## Direction
Identify every line in the material below that contains the string "pixels", and copy each such line in full. The match is case-sensitive.

## Task input
----------------
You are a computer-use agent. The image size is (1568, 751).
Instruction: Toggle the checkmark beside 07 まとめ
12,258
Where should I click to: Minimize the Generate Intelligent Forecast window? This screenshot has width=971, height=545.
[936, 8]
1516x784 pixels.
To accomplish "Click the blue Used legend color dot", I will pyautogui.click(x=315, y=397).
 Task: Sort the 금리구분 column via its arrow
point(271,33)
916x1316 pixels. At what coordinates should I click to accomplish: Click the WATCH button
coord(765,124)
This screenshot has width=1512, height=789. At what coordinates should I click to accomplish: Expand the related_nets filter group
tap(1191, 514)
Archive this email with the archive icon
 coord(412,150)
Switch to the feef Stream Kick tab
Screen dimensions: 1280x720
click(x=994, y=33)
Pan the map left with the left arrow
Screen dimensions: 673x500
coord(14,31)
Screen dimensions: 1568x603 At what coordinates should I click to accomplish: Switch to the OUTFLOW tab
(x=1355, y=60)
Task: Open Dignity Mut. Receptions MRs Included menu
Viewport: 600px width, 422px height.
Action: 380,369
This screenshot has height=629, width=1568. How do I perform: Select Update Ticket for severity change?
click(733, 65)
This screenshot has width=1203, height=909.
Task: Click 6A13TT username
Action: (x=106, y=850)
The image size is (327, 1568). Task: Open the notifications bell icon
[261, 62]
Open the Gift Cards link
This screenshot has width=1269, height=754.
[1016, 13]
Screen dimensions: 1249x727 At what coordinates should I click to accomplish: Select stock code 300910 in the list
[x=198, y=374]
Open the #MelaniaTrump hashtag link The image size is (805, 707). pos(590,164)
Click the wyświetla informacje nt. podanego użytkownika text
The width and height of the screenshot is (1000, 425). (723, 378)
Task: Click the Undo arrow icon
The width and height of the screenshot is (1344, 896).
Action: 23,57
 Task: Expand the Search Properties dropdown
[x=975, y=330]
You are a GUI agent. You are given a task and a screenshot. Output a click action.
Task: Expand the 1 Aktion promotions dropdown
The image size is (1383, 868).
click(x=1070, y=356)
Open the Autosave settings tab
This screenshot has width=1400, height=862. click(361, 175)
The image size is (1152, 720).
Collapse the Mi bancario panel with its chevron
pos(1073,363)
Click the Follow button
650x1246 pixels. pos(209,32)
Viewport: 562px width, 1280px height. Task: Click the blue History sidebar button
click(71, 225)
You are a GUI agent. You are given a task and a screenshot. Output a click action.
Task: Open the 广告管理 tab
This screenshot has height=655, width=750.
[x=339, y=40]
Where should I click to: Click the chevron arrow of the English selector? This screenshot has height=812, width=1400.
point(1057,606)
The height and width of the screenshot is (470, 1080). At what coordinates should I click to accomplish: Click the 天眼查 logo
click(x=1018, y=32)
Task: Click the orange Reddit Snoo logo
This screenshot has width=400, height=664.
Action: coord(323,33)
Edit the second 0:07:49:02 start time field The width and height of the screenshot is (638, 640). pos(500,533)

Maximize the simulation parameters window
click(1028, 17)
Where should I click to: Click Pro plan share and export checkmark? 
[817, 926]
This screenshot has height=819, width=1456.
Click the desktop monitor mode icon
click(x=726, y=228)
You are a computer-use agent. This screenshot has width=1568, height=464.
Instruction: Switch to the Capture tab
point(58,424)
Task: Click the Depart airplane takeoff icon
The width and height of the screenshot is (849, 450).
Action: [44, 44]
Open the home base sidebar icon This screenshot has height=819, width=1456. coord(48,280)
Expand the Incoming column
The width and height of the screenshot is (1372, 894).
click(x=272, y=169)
----------------
## Solution for this task
1516x784 pixels.
916x1316 pixels. At what coordinates should I click to accomplish: Click the WATCH button
650x1246 pixels. pos(209,32)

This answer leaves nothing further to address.